#### Problem to solve
Please output exactly the lines of the material from the first through the line containing "[Twitter social link] (117, 13)", and nothing more.

[Opening Excerpted records section]

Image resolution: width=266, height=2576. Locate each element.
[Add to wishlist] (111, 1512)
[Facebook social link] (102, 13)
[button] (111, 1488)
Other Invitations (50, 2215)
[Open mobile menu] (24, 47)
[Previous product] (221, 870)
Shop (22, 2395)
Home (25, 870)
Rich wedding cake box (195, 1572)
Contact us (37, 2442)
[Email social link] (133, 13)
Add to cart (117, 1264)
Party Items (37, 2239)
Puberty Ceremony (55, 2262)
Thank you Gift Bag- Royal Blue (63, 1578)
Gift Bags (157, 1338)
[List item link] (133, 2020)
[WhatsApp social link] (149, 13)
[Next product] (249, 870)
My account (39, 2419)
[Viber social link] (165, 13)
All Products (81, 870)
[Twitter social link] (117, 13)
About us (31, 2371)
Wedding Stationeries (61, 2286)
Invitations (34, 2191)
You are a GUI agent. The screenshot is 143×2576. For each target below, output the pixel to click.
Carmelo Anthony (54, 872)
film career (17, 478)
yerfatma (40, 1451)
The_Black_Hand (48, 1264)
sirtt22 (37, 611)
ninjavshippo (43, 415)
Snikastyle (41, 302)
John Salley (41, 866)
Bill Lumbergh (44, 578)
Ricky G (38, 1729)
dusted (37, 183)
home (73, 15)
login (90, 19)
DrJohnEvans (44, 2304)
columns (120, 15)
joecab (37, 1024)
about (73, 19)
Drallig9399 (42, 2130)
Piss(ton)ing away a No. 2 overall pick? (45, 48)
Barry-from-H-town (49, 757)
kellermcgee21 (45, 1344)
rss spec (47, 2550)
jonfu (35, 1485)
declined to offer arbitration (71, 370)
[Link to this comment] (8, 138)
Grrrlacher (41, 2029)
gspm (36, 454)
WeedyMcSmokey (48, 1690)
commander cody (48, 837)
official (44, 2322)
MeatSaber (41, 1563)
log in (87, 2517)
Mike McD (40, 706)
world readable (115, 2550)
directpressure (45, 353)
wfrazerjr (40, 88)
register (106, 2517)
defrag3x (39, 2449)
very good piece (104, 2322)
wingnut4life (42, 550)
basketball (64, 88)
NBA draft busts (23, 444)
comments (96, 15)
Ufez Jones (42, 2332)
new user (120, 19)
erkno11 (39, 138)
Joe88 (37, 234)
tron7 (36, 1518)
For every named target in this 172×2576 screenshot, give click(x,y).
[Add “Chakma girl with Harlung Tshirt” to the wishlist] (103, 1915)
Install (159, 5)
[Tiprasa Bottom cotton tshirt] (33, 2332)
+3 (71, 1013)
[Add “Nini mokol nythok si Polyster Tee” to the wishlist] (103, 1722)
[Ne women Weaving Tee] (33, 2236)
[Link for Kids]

[Closing Excerpted records section]

#### Output below
Image resolution: width=266, height=2576. Locate each element.
[Add to wishlist] (111, 1512)
[Facebook social link] (102, 13)
[button] (111, 1488)
Other Invitations (50, 2215)
[Open mobile menu] (24, 47)
[Previous product] (221, 870)
Shop (22, 2395)
Home (25, 870)
Rich wedding cake box (195, 1572)
Contact us (37, 2442)
[Email social link] (133, 13)
Add to cart (117, 1264)
Party Items (37, 2239)
Puberty Ceremony (55, 2262)
Thank you Gift Bag- Royal Blue (63, 1578)
Gift Bags (157, 1338)
[List item link] (133, 2020)
[WhatsApp social link] (149, 13)
[Next product] (249, 870)
My account (39, 2419)
[Viber social link] (165, 13)
All Products (81, 870)
[Twitter social link] (117, 13)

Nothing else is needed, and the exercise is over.